Money Fund Assets Top $1 Trillion, After Rise of Nearly 19% in a Year

Assets in money market mutual funds broke the $1 trillion mark in early August.

The funds, which have grown 18.8% in the past 12 months, held $1.019 trillion on Aug. 13, the Investment Company Institute reported. The $1 trillion mark was reached a week earlier.

Money markets are a big slice of the mutual fund business at banks. As of June 30, banks managed $292.4 billion in these short-term portfolios- 52.9% of their fund assets and 27.2% of all assets in money funds at that time, according to Lipper Analytical Services, Summit, N.J.

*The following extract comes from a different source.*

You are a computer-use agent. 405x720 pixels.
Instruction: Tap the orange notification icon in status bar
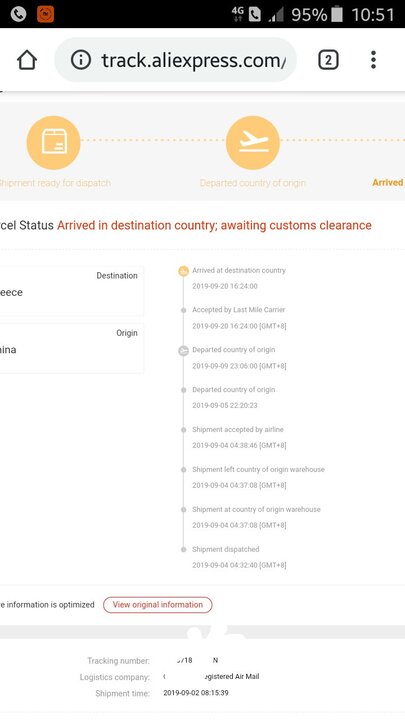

Money funds "are a nice source of fee income to banks trying to diversify their balance sheets," said Tom Nevin, president of PNC Institutional Management Co., the liquidity management arm of PNC Bank Corp., Pittsburgh. In the 1970s, a PNC unit created the first institutional money market fund.

Mr. Nevin noted that about 100 money funds have been launched this year, bringing the total to about 1,300. "Banks are still starting funds, but some will have a hard time of it because you need critical mass."

In addition to PNC, which managed $26.6 billion in proprietary money funds at midyear, top banks in the field include Mellon Bank Corp. ($45.3 billion) and Chase Manhattan Corp. ($18.0 billion.)